28.11.12

O ambiente humano

por Marina Silva


O Brasil passou a última semana de janeiro vendo escombros em reportagens televisivas sobre o resgate das vítimas do desabamento dos três prédios no centro da cidade do Rio de Janeiro. Além de sofrermos com as famílias e torcermos por um final feliz para cada espera, perguntamos, em escala nacional, qual seria a causa da tragédia. Aos poucos a causa foi ficando clara, pois nenhum fenômeno natural estava em sua raiz. Não foi desabamento por chuvas nem movimento de terras subterrâneas. O colapso da estrutura de um dos prédios, provocado por falha humana, era a explicação.

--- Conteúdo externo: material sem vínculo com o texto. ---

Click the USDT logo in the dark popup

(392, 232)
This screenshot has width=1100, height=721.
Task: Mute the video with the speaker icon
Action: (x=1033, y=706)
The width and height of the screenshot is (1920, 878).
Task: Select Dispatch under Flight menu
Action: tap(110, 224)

No mesmo período vimos outras imagens de escombros. Dessa vez, nas notícias sobre a ação do governo do estado de São Paulo na desocupação de áreas pertencentes à massa falida da empresa do Grupo Naji Nahas, em Pinheirinho, São José dos Campos. Seis mil pessoas foram desalojadas pela polícia. Máquinas destruíram casas sem que seus moradores pudessem retirar delas um garfo sequer, deixando atrás de si destruição, desolamento, pedaços estraçalhados de bens. De novo a causa não foi ventania, furacão ou outra razão natural, mas a atuação de instituições oficiais.
De tais escombros se eleva uma mensagem, uma reflexão. O Salmo 115.16 diz que Deus nos deu este planeta. No-lo deu pleno de vida (Gn 1.22) e de recursos para satisfazer nossas necessidades (Gn 1.29-30) e encarregou-nos de cuidar dele (Gn 2.15). Fez-nos corpo e espírito (Gn 2.7), portanto, com capacidade criativa, que nos permite criar sobre e com a criação. Assim, temos no planeta o ambiente natural e aquele que brotou dos artifícios humanos. Estes os cientistas chamam de cultura material. Quanto a eles, temos a seguinte recomendação: “Quando edificares uma casa nova, farás um parapeito, no eirado, para que não ponhas culpa de sangue na tua casa, se alguém de algum modo cair dela” (Dt 22.8).
Os primeiros escombros revelam nosso pouco cuidado com o ambiente que produzimos, com as normas técnicas, com a segurança, com a durabilidade do que fazemos. Os segundos, denunciam o pouco cuidado com as pessoas, com seus direitos, com sua felicidade. Falhamos na ética do cuidado na criação de nosso ambiente humano.
Foi um mau começo para o país que vai sediar no Rio de Janeiro, entre 13 e 24 de junho de 2012, a Conferência das Nações Unidas sobre Desenvolvimento Sustentável, apelidada de “Rio + 20”. Esse será um grande evento para se falar sobre o cuidado com o planeta, com os recursos naturais e com as pessoas, e para o qual se espera a participação do governo de mais de 100 países, além de membros da sociedade civil. Serão debatidos temas ambientais, como segurança climática, segurança energética, biodiversidade, cidades, água e oceanos. E também temas de natureza técnico-econômica, tais como desenvolvimento sustentável, produção e consumo sustentável, inovação tecnológica para sustentabilidade. O cuidado com as pessoas será expresso em temas como, segurança alimentar, migrações, trabalho decente e erradicação da pobreza.
A ONU se move por valores da civilização humana, por princípios erigidos na convivência laica. Qual não será a responsabilidade dos cristãos, que têm como guia a Bíblia, na qual passagens inteiras nos admoestam e educam quanto ao cuidado? Tomemos esta como exemplo: “Acaso não vos basta pastar os bons pastos, senão que pisais o resto de vossos pastos aos vossos pés? E não vos basta beber as águas claras, senão que sujais o resto com os vossos pés?” (Ez 34.18).
Marina Silva • é professora de história e ex-senadora pelo PV-AC.


Fonte: Revista Ultimato Março-Abril de 2012.